Deflation vs. inflation: which is it going to be? We've looked at what the terms mean. We've looked at the mechanisms that bring about inflation and monetary statistics to describe the money supply. Now its time to look at the reverse process: deflation. We will also look at a few phenomena that have no influence on the money supply, but are sometimes blamed for one or the other.
As you might have already guessed, deflation occurs principally through the reversal of the processes that lead to inflation. It can also be accomplished through a few other processes, which will also be discussed.
Sale of Assets Just as when the FED buys assets money is created, when it sells assets money is destroyed. Because of these twin properties, I like to think of the FED as a something like an infinite capacity black-box: when assets go in, money comes out; when assets come out, money goes in. That's the easiest description I can think of.
In a more detailed analysis, the FED will sell assets into the market, withdrawing money from the deposit accounts of buyers. The FRN liability (Federal Reserve Notes, or US dollars for those of you who forgot) is redeemed and retired by the FED as it absorbs the FRN into its vaults and out of the banking system, and the asset passes from the vaults of the FED back into the market. The asset and liability columns of the T-account are wiped clean:
In the course of this process, bank reserves are reduced as those FRN leave the banking system. If the banks are comfortable with their reserves and reserves are above the legal requirement, nothing more need occur. In our example, the bank is in trouble as it has no reserves and will have to sell other assets to meet legal reserve requirements. Or go to jail. If banks choose to increase reserves for whatever reason, the process continues. By selling their own assets or calling in loans, banks increase money held in reserve, clear their T-accounts of assets and contract the money supply further:
Our example is a little extreme for two reasons. First, I am feeling lazy and did not want to draw out a whole new T-account chart. I just cut and pasted it. Normally, it would be a little strange for a bank to sell to its own depositor, but I suppose it might happen. But it does illustrate a good point. Selling assets also increases the reserve ratio by reducing liabilities, e.g. deposits, e.g. the money supply, not simply increasing reserves. It is an unwinding of the fractional reserve process. I could have had the bank sell to another bank or another private entity to simply increase its reserves. But that would have placed a strain on the buying bank, which would have lost reserves and would likely have had to shuffle things around even more. And I just can't stand the thought of having to draw out another and another of these durn things to explain all that.

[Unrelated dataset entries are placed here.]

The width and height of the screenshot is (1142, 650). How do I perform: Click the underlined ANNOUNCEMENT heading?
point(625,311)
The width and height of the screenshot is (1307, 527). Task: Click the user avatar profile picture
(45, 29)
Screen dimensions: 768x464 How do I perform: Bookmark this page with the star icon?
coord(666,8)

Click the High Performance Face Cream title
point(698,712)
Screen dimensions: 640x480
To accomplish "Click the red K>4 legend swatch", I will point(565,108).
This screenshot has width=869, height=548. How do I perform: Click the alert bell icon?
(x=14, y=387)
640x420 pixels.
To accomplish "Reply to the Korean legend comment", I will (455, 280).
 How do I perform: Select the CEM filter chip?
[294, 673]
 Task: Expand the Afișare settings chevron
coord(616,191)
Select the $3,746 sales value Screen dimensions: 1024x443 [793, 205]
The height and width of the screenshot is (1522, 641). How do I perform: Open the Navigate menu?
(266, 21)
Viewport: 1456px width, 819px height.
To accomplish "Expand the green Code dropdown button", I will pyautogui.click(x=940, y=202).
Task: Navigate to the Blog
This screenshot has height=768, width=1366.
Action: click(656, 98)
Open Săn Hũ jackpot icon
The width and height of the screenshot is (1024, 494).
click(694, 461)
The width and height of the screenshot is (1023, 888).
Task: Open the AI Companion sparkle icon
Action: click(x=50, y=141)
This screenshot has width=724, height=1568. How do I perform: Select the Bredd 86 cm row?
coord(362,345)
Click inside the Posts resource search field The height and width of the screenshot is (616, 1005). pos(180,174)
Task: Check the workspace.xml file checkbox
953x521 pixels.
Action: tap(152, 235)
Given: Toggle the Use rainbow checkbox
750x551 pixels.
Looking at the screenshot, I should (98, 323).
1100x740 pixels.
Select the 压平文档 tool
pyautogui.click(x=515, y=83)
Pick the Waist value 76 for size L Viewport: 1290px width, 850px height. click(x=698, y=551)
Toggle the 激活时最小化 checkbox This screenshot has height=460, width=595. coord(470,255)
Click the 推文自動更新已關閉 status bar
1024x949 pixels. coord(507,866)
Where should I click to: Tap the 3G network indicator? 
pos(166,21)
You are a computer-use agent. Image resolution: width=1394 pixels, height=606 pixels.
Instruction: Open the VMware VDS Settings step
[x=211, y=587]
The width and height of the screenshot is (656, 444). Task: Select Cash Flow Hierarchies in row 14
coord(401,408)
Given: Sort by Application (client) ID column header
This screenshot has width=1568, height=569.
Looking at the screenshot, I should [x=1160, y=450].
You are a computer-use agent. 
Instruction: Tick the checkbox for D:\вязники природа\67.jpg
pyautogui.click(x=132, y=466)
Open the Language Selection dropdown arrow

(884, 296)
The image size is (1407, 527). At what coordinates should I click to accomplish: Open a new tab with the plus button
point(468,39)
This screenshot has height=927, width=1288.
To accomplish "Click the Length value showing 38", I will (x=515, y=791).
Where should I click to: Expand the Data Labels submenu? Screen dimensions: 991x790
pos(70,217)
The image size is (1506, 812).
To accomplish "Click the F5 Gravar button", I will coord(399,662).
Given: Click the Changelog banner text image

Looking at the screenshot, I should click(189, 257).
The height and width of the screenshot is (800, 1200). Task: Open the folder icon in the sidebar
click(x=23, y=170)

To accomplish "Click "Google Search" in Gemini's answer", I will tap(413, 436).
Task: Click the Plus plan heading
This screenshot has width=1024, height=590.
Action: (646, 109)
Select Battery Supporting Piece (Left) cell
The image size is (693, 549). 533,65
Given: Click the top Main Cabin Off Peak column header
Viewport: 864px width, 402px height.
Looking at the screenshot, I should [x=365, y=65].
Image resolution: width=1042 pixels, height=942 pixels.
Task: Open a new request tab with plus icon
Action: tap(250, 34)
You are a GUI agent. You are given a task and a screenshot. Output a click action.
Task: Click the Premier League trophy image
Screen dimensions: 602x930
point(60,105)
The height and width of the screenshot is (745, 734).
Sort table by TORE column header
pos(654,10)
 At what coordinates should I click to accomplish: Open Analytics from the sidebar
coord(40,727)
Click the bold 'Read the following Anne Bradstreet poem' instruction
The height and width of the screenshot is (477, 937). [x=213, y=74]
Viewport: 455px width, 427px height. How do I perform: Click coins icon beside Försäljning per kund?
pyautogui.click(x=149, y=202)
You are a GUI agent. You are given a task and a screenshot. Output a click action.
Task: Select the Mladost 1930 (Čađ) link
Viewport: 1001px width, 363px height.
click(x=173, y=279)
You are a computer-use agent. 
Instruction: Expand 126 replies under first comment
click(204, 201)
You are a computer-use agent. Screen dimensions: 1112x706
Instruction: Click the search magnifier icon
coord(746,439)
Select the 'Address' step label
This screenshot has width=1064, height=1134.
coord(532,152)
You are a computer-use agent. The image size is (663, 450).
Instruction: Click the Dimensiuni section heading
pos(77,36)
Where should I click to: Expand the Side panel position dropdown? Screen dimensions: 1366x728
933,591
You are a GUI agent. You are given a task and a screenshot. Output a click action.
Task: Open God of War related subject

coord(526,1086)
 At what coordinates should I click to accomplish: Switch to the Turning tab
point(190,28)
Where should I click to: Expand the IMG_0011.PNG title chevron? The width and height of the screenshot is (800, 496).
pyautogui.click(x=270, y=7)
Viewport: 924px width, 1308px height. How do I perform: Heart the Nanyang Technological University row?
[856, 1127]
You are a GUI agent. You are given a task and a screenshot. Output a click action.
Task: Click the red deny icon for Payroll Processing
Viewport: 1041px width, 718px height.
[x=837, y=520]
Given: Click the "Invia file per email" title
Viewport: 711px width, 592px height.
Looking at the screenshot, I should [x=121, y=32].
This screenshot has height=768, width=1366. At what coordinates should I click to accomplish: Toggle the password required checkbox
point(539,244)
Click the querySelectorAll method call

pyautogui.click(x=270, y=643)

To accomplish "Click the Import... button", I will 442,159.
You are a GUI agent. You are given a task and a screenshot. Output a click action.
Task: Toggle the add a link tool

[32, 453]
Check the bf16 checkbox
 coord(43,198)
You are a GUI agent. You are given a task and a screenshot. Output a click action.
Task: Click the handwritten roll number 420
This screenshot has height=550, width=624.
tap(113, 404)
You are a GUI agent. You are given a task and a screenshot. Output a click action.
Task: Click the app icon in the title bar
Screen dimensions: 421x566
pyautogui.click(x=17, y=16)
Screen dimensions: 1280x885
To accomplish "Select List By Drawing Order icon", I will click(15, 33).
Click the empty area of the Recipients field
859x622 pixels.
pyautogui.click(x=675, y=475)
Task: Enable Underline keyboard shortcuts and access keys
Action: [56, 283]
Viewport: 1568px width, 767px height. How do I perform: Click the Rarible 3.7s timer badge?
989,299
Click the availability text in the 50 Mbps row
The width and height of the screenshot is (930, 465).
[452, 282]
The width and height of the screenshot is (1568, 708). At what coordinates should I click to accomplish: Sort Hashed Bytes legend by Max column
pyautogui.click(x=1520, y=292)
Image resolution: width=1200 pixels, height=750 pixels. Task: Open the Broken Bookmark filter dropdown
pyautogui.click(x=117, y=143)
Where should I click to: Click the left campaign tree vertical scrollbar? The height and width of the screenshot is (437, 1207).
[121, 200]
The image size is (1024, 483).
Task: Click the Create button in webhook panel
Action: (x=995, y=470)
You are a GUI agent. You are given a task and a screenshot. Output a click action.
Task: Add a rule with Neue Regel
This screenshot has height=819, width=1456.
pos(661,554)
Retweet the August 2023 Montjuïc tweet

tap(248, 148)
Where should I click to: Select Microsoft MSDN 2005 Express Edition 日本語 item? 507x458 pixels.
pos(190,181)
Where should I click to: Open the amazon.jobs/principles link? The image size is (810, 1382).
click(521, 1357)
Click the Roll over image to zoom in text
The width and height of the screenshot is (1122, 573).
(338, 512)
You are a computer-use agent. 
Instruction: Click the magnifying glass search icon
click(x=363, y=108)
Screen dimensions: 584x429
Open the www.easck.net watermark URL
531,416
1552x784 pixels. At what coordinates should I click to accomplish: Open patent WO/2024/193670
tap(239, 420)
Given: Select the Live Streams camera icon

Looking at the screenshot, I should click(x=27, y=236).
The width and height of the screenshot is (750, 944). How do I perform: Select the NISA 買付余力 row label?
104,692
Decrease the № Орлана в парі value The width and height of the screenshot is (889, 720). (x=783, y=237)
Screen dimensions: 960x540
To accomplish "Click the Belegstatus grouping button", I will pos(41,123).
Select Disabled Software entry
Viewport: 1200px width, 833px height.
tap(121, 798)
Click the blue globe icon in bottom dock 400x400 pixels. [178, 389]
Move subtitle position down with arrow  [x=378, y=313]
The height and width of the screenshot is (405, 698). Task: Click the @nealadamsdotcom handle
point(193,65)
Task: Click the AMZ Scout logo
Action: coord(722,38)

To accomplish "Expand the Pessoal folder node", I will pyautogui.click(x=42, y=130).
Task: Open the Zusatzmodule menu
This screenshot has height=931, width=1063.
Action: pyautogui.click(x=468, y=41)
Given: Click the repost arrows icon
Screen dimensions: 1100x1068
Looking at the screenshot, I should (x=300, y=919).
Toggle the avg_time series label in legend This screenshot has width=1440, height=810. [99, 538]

The net effect overall from the banks' point of view is a transfer of assets out of the banking system and a reduction of bank deposit liabilities. From our point of view, it is a reduction in the money supply. Bonus question: what is the net effect when fractional reserve banking is used by banks to buy assets, then when the banks get in trouble and are unable to pay back depositors, the FED prints money to bail them out instead of forcing them to sell their assets to raise the money? Hmmm? Anyway, the point is that selling assets effectively reduces the fractional reserve multiplier, and the money supply. That constitutes the "desirable" deflationary routes engineered by the FED for control of the money supply, and autonomous contraction initiated by banks themselves. Incidentally, from a graph of the AMB, it is clear that the FED rarely deflates through the sale of assets. M1 and M2 indicate that the banks themselves are more likely to contract the money supply on their own, and at those times not by very much. For the most part, the monetary base is continually increasing, with short periods of stagnation. S0, there you have it, the two major forces of deflation: banks allocating more money towards reserves, e.g. decreased lending/selloff of assets, and the sale of assets by the FED. The exact opposite of inflation.
Other Deflationary Forces
The other routes for deflation are not nearly as important. First, depositors could withdraw currency en masse and hold it as cash outside of the banking system. This is deflationary because money held in physical cash is not on deposit with the banking system. It is held in deposit in your pocket, and cannot serve as reserves for the fractional reserve process while it is sitting in there. If enough cash is withdrawn, it will force banks to begin selling assets and call in loans in order to meet reserve requirements, or it will force the FED to purchase assets to provide banks with new reserves.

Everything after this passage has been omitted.